▶ [About this exercise]:
Reproduce only the lines that begin at the line with "This screenshot has width=234, height=124." and run to the end of the entries; omit every picture.

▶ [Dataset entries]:

-- Opening Marker --

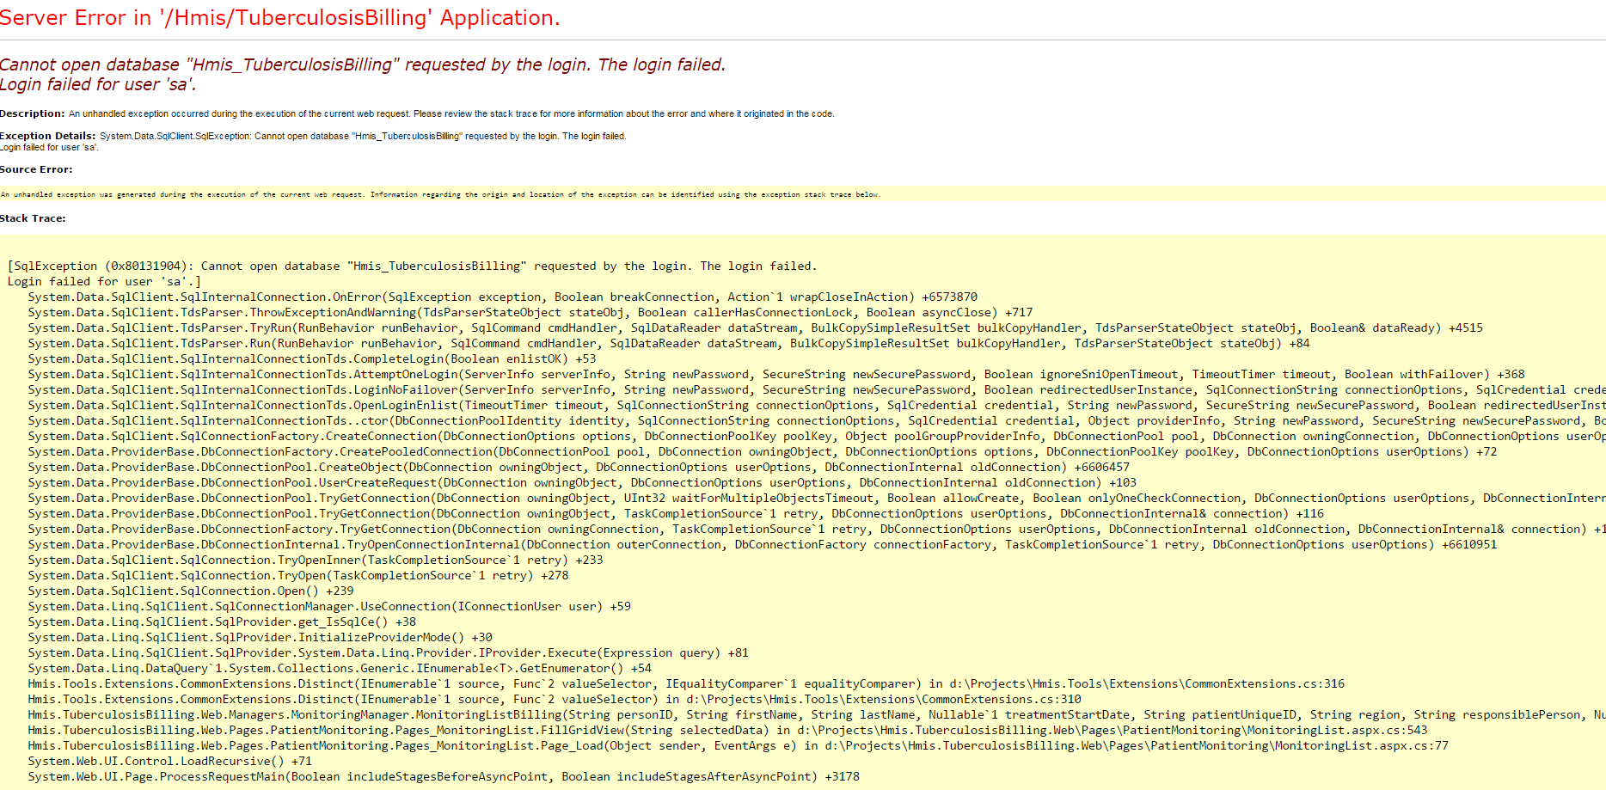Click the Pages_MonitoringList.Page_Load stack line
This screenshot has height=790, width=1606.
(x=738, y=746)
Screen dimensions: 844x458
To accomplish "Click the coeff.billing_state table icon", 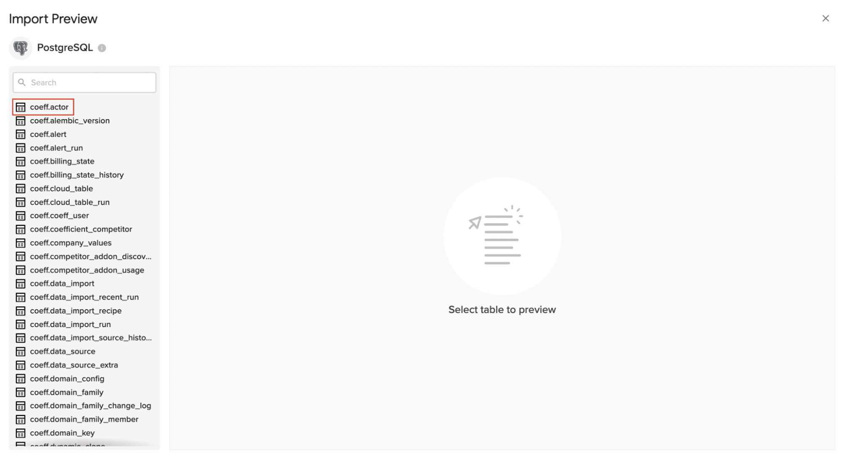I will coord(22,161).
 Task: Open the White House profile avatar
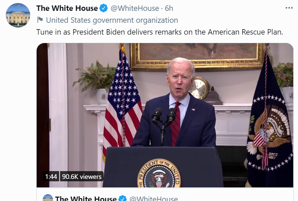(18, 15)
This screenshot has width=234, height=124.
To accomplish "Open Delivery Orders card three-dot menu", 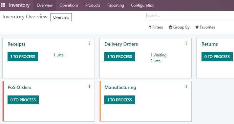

-- Closing Marker --

▶ [Output]:
This screenshot has width=234, height=124.
To accomplish "Open Delivery Orders card three-dot menu", 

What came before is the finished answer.